Tra i suoi successi ricordiamo: 9 tricolori (record imbattuto), 6 Sanremo (la prima nel 1918, l’ultima nel 1928), 2 Giri d’ Italia, 3 Lombardia, 5 Giri dell’ Emilia, 5 Milano-Torino, 2 Giri del Veneto.

In un’intervista rivelò che una delle sue più belle soddisfazioni la provò nel 1928 quando, a 35 anni, battè alla Milano-Sanremo l’ iridato Binda.

Tra le vittorie anche il trionfo in Francia nel Gp Wolber del 1924. Una prova che veniva considerata campionato del Mondo ufficioso (il primo titolo ufficiale venne assegnato dall’ Uci nel 1927 in Germania, ad Adenau, e lo conquistò Binda).

Costante Girardengo

Girardengo provò anche la gioia di essere applaudito a lungo da Enzo Ferrari, che divenne il patriarca della Formula 1, quando nel 1913 trionfò nella Gran Fondo di 660 km.
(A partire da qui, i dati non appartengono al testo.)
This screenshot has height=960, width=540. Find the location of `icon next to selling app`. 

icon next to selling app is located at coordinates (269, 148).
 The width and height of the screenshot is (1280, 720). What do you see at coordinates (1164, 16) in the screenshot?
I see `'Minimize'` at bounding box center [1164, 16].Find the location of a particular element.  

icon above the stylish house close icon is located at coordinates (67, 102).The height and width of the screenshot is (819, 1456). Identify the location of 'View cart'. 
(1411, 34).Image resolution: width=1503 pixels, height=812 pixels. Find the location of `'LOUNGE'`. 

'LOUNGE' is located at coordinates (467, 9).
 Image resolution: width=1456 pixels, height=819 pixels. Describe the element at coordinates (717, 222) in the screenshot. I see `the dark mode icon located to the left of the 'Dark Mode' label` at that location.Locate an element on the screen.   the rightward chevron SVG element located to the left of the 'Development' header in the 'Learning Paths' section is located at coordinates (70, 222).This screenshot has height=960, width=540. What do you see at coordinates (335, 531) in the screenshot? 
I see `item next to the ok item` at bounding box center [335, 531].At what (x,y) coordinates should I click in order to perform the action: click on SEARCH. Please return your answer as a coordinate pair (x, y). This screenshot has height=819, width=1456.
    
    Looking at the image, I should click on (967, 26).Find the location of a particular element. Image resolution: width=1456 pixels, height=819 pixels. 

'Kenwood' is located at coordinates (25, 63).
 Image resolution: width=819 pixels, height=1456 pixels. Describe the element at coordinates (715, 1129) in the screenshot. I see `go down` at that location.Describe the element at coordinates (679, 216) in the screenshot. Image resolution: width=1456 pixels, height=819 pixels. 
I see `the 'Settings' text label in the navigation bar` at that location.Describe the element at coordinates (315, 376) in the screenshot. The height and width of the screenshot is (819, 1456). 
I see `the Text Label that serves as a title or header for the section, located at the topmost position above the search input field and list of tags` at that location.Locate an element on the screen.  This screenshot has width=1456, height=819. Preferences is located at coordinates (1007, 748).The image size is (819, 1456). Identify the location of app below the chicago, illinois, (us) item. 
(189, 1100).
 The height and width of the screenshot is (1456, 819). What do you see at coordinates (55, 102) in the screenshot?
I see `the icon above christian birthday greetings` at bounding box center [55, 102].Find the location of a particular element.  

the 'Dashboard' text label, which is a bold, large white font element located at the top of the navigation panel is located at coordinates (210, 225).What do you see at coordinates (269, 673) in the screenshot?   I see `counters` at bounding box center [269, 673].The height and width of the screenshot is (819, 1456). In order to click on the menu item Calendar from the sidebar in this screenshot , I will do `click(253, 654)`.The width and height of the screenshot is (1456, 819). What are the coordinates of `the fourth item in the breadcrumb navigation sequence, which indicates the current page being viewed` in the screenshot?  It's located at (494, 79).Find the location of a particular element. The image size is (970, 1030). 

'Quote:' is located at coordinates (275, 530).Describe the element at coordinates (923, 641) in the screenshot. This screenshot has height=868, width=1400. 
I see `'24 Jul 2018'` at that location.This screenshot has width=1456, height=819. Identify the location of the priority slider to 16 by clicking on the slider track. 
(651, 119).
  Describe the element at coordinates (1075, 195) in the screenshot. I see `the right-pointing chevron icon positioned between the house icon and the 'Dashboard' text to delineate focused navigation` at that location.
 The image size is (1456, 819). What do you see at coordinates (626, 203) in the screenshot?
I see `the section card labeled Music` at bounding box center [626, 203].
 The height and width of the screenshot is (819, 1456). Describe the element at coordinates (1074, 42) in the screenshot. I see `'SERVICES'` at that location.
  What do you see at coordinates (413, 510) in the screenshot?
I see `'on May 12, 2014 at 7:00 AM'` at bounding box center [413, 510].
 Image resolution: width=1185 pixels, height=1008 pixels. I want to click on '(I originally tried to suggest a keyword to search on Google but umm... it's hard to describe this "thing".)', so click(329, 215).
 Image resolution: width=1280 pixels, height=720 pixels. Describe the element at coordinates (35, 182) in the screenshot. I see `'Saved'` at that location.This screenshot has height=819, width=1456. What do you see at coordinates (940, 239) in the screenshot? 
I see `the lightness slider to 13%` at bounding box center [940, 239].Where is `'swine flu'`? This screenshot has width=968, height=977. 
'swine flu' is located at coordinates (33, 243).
L’Omino di Novi, come veniva soprannominato, non solo era un grande campione del ciclismo ma è stato anche un nonno. Claudio Gregori intervistando la nipote scriveva “Costanza ha un forziere prezioso che apre con discrezione, ma con gioia – sono i ricordi di un nonno, più che di un campione. Nonno era piccolo e tozzo. Portava il cappello, la berretta. Amava la caccia: lepri, fagiani, pernici. Il risotto alla quaglia di nonna Agostina era delizioso”.

Nonno Costante Girardengo!

Il comune di Cassano Spinola, anche quest’anno celebra la ricorrenza della scomparsa del Campionissimo, avvenuta il  9 febbraio 1978, deponendo una corona sabato 9 febbraio 2019 alle ore 10.30 presso il Cimitero del Comune, dove riposano le sue spoglie nella tomba di famiglia.